Give the data again in full, exactly as written below.

(Stored data)
"""
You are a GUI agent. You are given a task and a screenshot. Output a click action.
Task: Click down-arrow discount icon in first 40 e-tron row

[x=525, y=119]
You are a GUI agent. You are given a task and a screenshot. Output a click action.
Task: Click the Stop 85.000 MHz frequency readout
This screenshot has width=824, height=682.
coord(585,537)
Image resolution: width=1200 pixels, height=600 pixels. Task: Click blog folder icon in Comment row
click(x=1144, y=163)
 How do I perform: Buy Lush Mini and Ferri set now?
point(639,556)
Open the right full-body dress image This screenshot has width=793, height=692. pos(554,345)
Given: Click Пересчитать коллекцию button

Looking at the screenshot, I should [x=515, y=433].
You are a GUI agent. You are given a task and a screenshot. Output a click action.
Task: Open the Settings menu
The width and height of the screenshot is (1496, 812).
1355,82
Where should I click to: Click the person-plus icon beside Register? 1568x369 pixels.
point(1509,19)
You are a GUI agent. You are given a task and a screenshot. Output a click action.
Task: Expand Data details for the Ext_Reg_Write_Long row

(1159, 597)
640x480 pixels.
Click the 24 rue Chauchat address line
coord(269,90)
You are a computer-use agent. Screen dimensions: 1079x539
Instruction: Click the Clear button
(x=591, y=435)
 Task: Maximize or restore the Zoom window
"""
» **Your response**:
You are a GUI agent. You are given a task and a screenshot. Output a click action.
Task: Click down-arrow discount icon in first 40 e-tron row

[x=525, y=119]
You are a GUI agent. You are given a task and a screenshot. Output a click action.
Task: Click the Stop 85.000 MHz frequency readout
This screenshot has width=824, height=682.
coord(585,537)
Image resolution: width=1200 pixels, height=600 pixels. Task: Click blog folder icon in Comment row
click(x=1144, y=163)
 How do I perform: Buy Lush Mini and Ferri set now?
point(639,556)
Open the right full-body dress image This screenshot has width=793, height=692. pos(554,345)
Given: Click Пересчитать коллекцию button

Looking at the screenshot, I should [x=515, y=433].
You are a GUI agent. You are given a task and a screenshot. Output a click action.
Task: Open the Settings menu
The width and height of the screenshot is (1496, 812).
1355,82
Where should I click to: Click the person-plus icon beside Register? 1568x369 pixels.
point(1509,19)
You are a GUI agent. You are given a task and a screenshot. Output a click action.
Task: Expand Data details for the Ext_Reg_Write_Long row

(1159, 597)
640x480 pixels.
Click the 24 rue Chauchat address line
coord(269,90)
You are a computer-use agent. Screen dimensions: 1079x539
Instruction: Click the Clear button
(x=591, y=435)
 Task: Maximize or restore the Zoom window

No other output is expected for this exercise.